Rien ne va plus entre les jeunes de Badalabougou et le maire de la commune V, Boubacar Bah dit «Bill ». Et pour cause : la vente du terrain de football situé près du Palais de la culture à un richissime malien installé au Gabon. Par la même occasion, le maire tente de faire déguerpir les Bozos installés entre ledit terrain et le fleuve au profit du même type.
Le mercredi dernier, dans l’après midi vers 17 heures, le terrain de football situé près du Palais de la culture (côté ouest) a abrité une assemblée générale qui a regroupé les jeunes du quartier ainsi que les Bozos installés au bord du fleuve. En effet, bien avant ce jour, le lundi 17 janvier dernier, un huissier accompagné de 120 policiers et 30 manœuvres se sont rendus sur les lieux pour démolir les constructions des Bozos installés à cet endroit depuis plus de 40 ans.

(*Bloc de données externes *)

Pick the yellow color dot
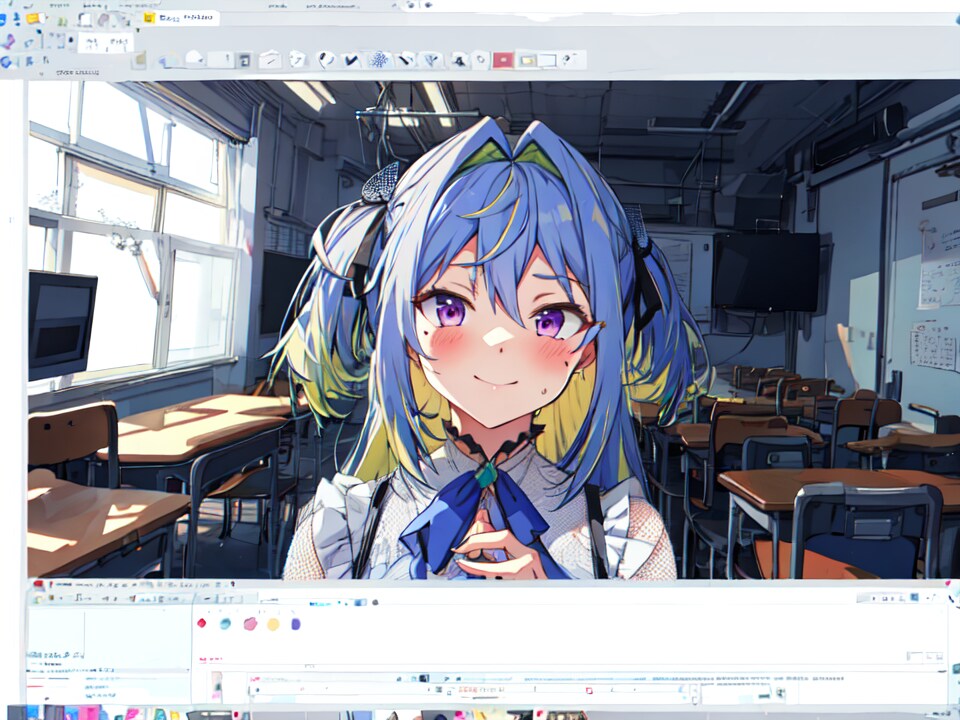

Les jeunes ont appris que le richissime Moussa Balla Tounkara aurait payé le terrain de football à 80 millions de francs CFA. De même, celui-ci envisage de faire déguerpir le campement des Bozos au motif qu’il ne veut pas voir un obstacle entre lui et le fleuve. A cet effet, nous nous sommes entretenus, après l’assemblée générale, avec le secrétaire général de la commission « jeunesse et sports » de Badalabougou, Massa Coulibaly, ainsi que le chef du campement des Bozos, Bourama Sininta.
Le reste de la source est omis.